- TASK TO COMPLETE:
Rewrite the rows below, changing each "At what coordinates should I click to accomplish:" to "Where should I click to accomplish:" and leaving everything else as it is.

--- Begin ---

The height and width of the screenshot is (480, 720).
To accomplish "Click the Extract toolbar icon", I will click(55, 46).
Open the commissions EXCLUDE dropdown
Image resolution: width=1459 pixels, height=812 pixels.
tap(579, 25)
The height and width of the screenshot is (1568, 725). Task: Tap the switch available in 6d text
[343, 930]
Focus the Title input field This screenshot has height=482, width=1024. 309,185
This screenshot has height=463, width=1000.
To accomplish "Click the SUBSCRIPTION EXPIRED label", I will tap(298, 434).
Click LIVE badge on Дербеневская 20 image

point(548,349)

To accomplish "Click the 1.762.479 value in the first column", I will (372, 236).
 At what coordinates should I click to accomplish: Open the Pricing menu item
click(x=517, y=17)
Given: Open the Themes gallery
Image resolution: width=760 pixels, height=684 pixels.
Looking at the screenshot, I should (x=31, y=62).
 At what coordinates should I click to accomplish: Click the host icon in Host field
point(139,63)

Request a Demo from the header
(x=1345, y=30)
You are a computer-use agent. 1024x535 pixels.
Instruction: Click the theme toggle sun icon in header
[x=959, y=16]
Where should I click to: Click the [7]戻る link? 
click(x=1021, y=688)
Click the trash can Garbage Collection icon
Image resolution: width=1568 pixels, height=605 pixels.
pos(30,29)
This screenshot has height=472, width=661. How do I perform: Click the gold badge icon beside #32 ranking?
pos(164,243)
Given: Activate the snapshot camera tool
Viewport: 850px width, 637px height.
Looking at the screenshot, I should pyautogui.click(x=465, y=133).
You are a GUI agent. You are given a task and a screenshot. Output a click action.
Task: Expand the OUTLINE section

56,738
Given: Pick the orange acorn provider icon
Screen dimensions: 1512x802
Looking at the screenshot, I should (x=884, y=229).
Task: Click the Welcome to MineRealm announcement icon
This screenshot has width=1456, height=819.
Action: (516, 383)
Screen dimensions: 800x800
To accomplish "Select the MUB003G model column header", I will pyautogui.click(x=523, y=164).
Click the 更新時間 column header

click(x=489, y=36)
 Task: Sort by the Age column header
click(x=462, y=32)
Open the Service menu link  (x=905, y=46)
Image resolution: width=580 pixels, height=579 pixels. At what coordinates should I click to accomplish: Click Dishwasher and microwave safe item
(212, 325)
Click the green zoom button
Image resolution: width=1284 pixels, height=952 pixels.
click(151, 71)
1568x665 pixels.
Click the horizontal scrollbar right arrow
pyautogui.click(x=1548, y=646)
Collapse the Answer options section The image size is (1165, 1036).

--- End ---

- EXPECTED ANSWER:
The height and width of the screenshot is (480, 720).
To accomplish "Click the Extract toolbar icon", I will click(55, 46).
Open the commissions EXCLUDE dropdown
Image resolution: width=1459 pixels, height=812 pixels.
tap(579, 25)
The height and width of the screenshot is (1568, 725). Task: Tap the switch available in 6d text
[343, 930]
Focus the Title input field This screenshot has height=482, width=1024. 309,185
This screenshot has height=463, width=1000.
To accomplish "Click the SUBSCRIPTION EXPIRED label", I will tap(298, 434).
Click LIVE badge on Дербеневская 20 image

point(548,349)

To accomplish "Click the 1.762.479 value in the first column", I will (372, 236).
 Where should I click to accomplish: Open the Pricing menu item
click(x=517, y=17)
Given: Open the Themes gallery
Image resolution: width=760 pixels, height=684 pixels.
Looking at the screenshot, I should (x=31, y=62).
 Where should I click to accomplish: Click the host icon in Host field
point(139,63)

Request a Demo from the header
(x=1345, y=30)
You are a computer-use agent. 1024x535 pixels.
Instruction: Click the theme toggle sun icon in header
[x=959, y=16]
Where should I click to: Click the [7]戻る link? 
click(x=1021, y=688)
Click the trash can Garbage Collection icon
Image resolution: width=1568 pixels, height=605 pixels.
pos(30,29)
This screenshot has height=472, width=661. How do I perform: Click the gold badge icon beside #32 ranking?
pos(164,243)
Given: Activate the snapshot camera tool
Viewport: 850px width, 637px height.
Looking at the screenshot, I should pyautogui.click(x=465, y=133).
You are a GUI agent. You are given a task and a screenshot. Output a click action.
Task: Expand the OUTLINE section

56,738
Given: Pick the orange acorn provider icon
Screen dimensions: 1512x802
Looking at the screenshot, I should (x=884, y=229).
Task: Click the Welcome to MineRealm announcement icon
This screenshot has width=1456, height=819.
Action: (516, 383)
Screen dimensions: 800x800
To accomplish "Select the MUB003G model column header", I will pyautogui.click(x=523, y=164).
Click the 更新時間 column header

click(x=489, y=36)
 Task: Sort by the Age column header
click(x=462, y=32)
Open the Service menu link  (x=905, y=46)
Image resolution: width=580 pixels, height=579 pixels. Where should I click to accomplish: Click Dishwasher and microwave safe item
(212, 325)
Click the green zoom button
Image resolution: width=1284 pixels, height=952 pixels.
click(151, 71)
1568x665 pixels.
Click the horizontal scrollbar right arrow
pyautogui.click(x=1548, y=646)
Collapse the Answer options section The image size is (1165, 1036).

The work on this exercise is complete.